Según el anuncio publicado por Scoop, la regulación actual permite que los procesadores independientes obtengan hasta 50 millones de litros por temporada. New Zealand First elevaría diez veces ese límite. El partido sostiene que el volumen vigente puede ayudar a iniciar una actividad, pero no permite desarrollar una producción de escala industrial relevante.
El líder del partido, Winston Peters, vinculó la iniciativa con la venta del negocio de productos de consumo de Fonterra a Lactalis. Señaló que la operación debería marcar un punto de inflexión y no el final del desarrollo manufacturero. El partido defiende que Nueva Zelanda debe conservar más procesamiento, empleo, capacidades y valor exportador derivados de su leche.
El suministro disminuiría después del sexto año
Los fabricantes seleccionados podrían comprar hasta 500 millones de litros anuales durante los primeros seis años. El derecho máximo bajaría al 80 % en el séptimo año, al 60 % en el octavo, al 40 % en el noveno y al 20 % en el décimo, antes de terminar. La reducción daría tiempo para construir plantas, desarrollar productos y establecer una red propia de proveedores sin crear una dependencia permanente del acceso regulado.
La leche no estaría subvencionada. Los participantes pagarían el precio de Fonterra en origen, además de los costes eficientes de recogida y entrega. New Zealand First afirma que Fonterra y los ganaderos recibirían una compensación adecuada, mientras que los inversores obtendrían mayor certeza sobre el abastecimiento de materia prima para una nueva instalación.

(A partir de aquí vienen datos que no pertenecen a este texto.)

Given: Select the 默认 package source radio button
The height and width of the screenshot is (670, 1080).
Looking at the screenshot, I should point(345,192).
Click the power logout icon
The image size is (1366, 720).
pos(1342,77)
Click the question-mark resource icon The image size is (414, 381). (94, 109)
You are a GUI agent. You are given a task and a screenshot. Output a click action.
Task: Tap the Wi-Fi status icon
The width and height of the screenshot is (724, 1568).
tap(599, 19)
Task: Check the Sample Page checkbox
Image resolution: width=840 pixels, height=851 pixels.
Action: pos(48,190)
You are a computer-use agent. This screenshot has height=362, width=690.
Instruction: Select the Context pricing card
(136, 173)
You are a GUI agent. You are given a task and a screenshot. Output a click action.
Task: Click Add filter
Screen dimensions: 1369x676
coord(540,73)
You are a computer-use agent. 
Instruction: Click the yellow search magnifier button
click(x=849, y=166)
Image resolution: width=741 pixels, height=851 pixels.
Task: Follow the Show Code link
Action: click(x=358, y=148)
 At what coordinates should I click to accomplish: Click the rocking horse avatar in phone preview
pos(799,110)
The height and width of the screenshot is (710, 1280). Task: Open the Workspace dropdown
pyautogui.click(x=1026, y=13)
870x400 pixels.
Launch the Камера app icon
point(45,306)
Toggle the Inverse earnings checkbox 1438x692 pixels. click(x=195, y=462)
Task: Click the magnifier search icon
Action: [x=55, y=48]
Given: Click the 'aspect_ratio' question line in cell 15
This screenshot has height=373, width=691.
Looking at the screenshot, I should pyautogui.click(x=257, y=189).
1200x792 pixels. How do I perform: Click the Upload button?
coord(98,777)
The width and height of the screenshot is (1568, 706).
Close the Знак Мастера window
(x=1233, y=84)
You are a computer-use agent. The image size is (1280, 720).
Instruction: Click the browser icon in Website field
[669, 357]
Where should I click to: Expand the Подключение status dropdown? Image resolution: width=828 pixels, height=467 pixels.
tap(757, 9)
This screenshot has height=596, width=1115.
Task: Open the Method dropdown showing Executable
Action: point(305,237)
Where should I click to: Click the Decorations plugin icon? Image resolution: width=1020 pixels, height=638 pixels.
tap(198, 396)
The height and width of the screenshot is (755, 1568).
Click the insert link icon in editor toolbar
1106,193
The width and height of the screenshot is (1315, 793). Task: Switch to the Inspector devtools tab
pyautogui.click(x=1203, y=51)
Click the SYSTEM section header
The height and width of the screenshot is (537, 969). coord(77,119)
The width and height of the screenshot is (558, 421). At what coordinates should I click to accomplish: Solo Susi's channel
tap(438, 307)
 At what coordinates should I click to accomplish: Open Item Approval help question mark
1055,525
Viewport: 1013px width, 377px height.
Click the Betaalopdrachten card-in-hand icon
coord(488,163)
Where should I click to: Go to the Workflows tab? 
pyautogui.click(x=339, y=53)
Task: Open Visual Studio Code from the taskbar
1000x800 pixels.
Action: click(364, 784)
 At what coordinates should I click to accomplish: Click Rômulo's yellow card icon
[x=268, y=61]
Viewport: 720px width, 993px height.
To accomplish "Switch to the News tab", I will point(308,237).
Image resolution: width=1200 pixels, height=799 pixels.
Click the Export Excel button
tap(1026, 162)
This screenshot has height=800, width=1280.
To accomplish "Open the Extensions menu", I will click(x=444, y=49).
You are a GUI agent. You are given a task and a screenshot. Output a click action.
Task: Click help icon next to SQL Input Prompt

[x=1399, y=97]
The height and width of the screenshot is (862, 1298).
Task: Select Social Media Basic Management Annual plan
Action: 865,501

Para participar, las empresas tendrían que establecer una base de fabricación de productos lácteos en Nueva Zelanda y comercializarlos internacionalmente como lácteos neozelandeses. La propuesta no busca simplemente ampliar el acceso para comerciantes o distribuidores, sino vincular el suministro con capacidad física de procesamiento y producción de valor añadido dentro del país.
La aplicación depende de la revisión legislativa
El plan es todavía una propuesta política y no una obligación de suministro en vigor. New Zealand First pretende impulsarlo mediante la revisión actual de la Ley de Reestructuración de la Industria Láctea. Según el anuncio, el próximo ministro de Agricultura deberá informar al Parlamento sobre esa revisión en 2027, lo que ofrece una vía legislativa para modificar las reglas.
Para los posibles procesadores, la principal ventaja comercial sería disponer de un volumen definido durante un periodo limitado, reduciendo uno de los riesgos de financiar una fábrica. Para Fonterra, la medida podría crear una obligación regulada considerable de suministrar a posibles competidores, aunque la leche se vendería al precio en origen y con los costes de recogida y entrega incluidos.
El efecto final dependerá de los criterios de selección, del número de fabricantes autorizados y del uso efectivo del máximo de 500 millones de litros. Si se aprueba y atrae inversiones, la política podría ampliar la base procesadora de Nueva Zelanda y aumentar la competencia en productos de mayor valor. Si los proyectos no avanzan, el derecho temporal se reducirá y desaparecerá, en vez de quedar reservado indefinidamente.